After we got the trailers, the department sent us hundreds of extra kids. Our second bunch gave us four more classrooms, and the department sent us hundreds more extra kids. Our last principal declined further trailers. In fact, he had an athletic field built around them, precluding further construction in the trailer park. The department sent us hundreds of extra kids anyway.

We improvised new rooms. Some resembled bowling alleys. A colleague, the day before his retirement, brought a bowling ball and rolled it from one end of the room to the other. The department sent us hundreds of extra kids.

Space became truly scarce. I was assigned to a room the size of a small studio apartment. A dance class practiced outside, forcing us to close the door. Having no windows, the 17 students and I made the daily choice between air and quiet.

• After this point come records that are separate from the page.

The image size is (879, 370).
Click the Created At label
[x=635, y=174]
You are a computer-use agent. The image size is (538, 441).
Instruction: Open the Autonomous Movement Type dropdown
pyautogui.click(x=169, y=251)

This year, to alleviate the overcrowding, we extended our class day to 13 periods. The department still sent us hundreds of extra kids. Our building, initially designed for 1,800 students, broke 4,700 this year.

Returning teachers struggle to handle up to 45 students at a time, leading to momentous battles over precious chairs. Students and teachers tear furiously down the hallways, shoving each other out of the way to make classes on time by any means necessary. A colleague of mine found herself teaching a gym class of 156 kids. By the time the period was over, she hadn't finished taking attendance. They've since added another teacher, and six kids, so she's now down to 81.

In the trailers, the floors are polished for the first time. But with swine flu looming large, the sinks barely work and there's not a bottle of Purell to be found anywhere.

To us, the experts at Tweed are like doctors who diagnose a disease, then inject the patient with more toxins just to make certain they're right. No one can criticize their diagnostic skills. But if anyone's due a malpractice suit, it's the Department of Education.

Goldstein is a teacher and union chapter leader at Francis Lewis High School in Fresh Meadows, Queens.